Could you return the passage of the pixel structure text below, copied word for word from "7 . The pixel" to "second connection arrangements."?

EXTRACT TO READ:
===============

A pixel structure comprises at least one radiation-sensing element, for generating charges when exposed to radiation. The pixel structure includes a first connection arrangement between the at least one radiation-sensing element and a first source follower. The first connection arrangement has a switchable connection to a first reset voltage. At least one second connection arrangement is between the at least one radiation-sensing element and at least one second source follower. The second connection arrangement has a switchable connection to a second reset voltage. The first and at least one second source followers have a common output. The first and second connection arrangements and source followers are configured to provide each a different offset to the common output.

Claims

exact text as granted — not AI-modified
1 . A pixel structure comprising at least one radiation-sensing element, for generating charges when exposed to radiation, the pixel structure comprising:
 a first connection arrangement between the at least one radiation-sensing element and a first source follower, the first connection arrangement comprising a switchable connection to a first reset voltage,   at least one second connection arrangement between the at least one radiation-sensing element and at least one second source follower, the second connection arrangement comprising a switchable connection to a second reset voltage,   the first and at least one second source followers having a common output,   wherein the first and second connection arrangements and source followers are configured to provide each a different offset to the common output.   
     
     
         2 . The pixel structure according to  claim 1 , wherein the first and at least one second connection arrangements present different sensitivity. 
     
     
         3 . The pixel structure according to  claim 1 , wherein the first and at least one second source followers comprise transistors having different threshold voltages. 
     
     
         4 . The pixel structure according to  claim 1 , wherein each of the first and at least one second connection arrangements comprise a connection to a first and at least one second power supply, respectively, for resetting a starting voltage of the first and at least one second source follower via respective switches, wherein the first and at least one second power supplies provide different voltages to the respective connection arrangements. 
     
     
         5 . The pixel structure according to  claim 1 , wherein the first connection arrangement and second connection arrangements each comprise a floating diffusion node, and a transfer gate, the transfer gate being for transferring charges from an associated radiation-sensing element to the floating diffusion node of that connection arrangement, wherein each connection arrangement is configured to provide a different voltage at its floating diffusion node under a same amount of charges on the associated radiation-sensing element. 
     
     
         6 . The pixel structure according to  claim 5 , wherein the transfer gate of at least one of the first or second connection arrangements is a multi-level transfer gate adapted to be biased to a first bias voltage for allowing passage of charges to the floating diffusion, a second bias voltage for stopping flow of charges and to an intermediate bias voltage for allowing passage of overflown charges to the floating diffusion. 
     
     
         7 . The pixel structure according to  claim 5 , further comprising a merge switch between the floating diffusion node of the first connection arrangement, and the floating diffusion node of one of the second connection arrangements. 
     
     
         8 . The pixel structure according to  claim 1 , wherein at least one of the connection arrangements between the at least one sensing element and one of the first and second source followers further comprises an external capacitor.

===============

DATASET SECTION:
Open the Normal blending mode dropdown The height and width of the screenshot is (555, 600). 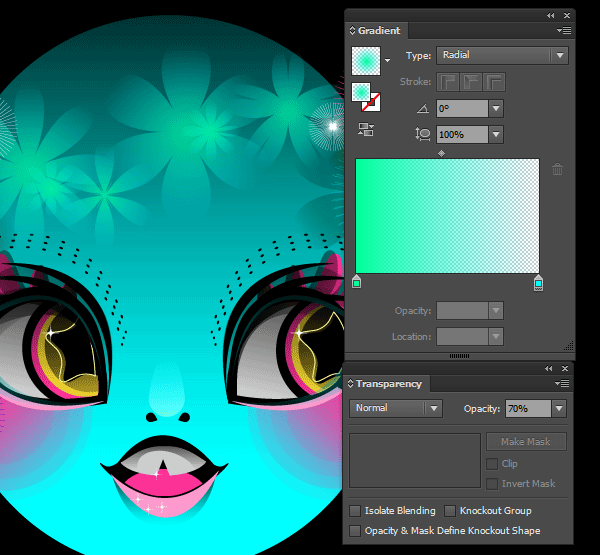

===============

WRITTEN ANSWER:
7 . The pixel structure according to  claim 5 , further comprising a merge switch between the floating diffusion node of the first connection arrangement, and the floating diffusion node of one of the second connection arrangements.